INFORMATION GIVEN START
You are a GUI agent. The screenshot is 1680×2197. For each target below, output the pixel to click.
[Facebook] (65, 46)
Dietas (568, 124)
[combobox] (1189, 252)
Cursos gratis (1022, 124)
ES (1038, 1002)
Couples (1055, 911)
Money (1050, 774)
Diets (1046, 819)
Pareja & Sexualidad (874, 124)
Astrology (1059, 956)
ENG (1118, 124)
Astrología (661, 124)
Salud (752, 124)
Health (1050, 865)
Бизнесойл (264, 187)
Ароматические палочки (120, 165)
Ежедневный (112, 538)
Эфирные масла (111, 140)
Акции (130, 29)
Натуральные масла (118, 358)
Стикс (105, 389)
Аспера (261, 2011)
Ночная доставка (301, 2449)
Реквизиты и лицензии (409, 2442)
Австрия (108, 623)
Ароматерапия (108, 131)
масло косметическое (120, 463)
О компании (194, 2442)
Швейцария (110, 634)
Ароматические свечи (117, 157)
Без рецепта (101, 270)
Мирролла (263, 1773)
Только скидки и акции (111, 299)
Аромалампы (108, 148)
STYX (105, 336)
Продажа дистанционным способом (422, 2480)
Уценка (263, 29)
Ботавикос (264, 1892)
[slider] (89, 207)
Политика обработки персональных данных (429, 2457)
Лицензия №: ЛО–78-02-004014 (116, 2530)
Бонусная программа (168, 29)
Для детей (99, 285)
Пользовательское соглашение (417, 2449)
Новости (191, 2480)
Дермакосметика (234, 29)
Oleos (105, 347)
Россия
INFORMATION GIVEN END
Only the stretch of lines that begins with the one holding "Salud (752, 124)" and ends with the last line above belongs in the answer; please write it out exactly.

Salud (752, 124)
Health (1050, 865)
Бизнесойл (264, 187)
Ароматические палочки (120, 165)
Ежедневный (112, 538)
Эфирные масла (111, 140)
Акции (130, 29)
Натуральные масла (118, 358)
Стикс (105, 389)
Аспера (261, 2011)
Ночная доставка (301, 2449)
Реквизиты и лицензии (409, 2442)
Австрия (108, 623)
Ароматерапия (108, 131)
масло косметическое (120, 463)
О компании (194, 2442)
Швейцария (110, 634)
Ароматические свечи (117, 157)
Без рецепта (101, 270)
Мирролла (263, 1773)
Только скидки и акции (111, 299)
Аромалампы (108, 148)
STYX (105, 336)
Продажа дистанционным способом (422, 2480)
Уценка (263, 29)
Ботавикос (264, 1892)
[slider] (89, 207)
Политика обработки персональных данных (429, 2457)
Лицензия №: ЛО–78-02-004014 (116, 2530)
Бонусная программа (168, 29)
Для детей (99, 285)
Пользовательское соглашение (417, 2449)
Новости (191, 2480)
Дермакосметика (234, 29)
Oleos (105, 347)
Россия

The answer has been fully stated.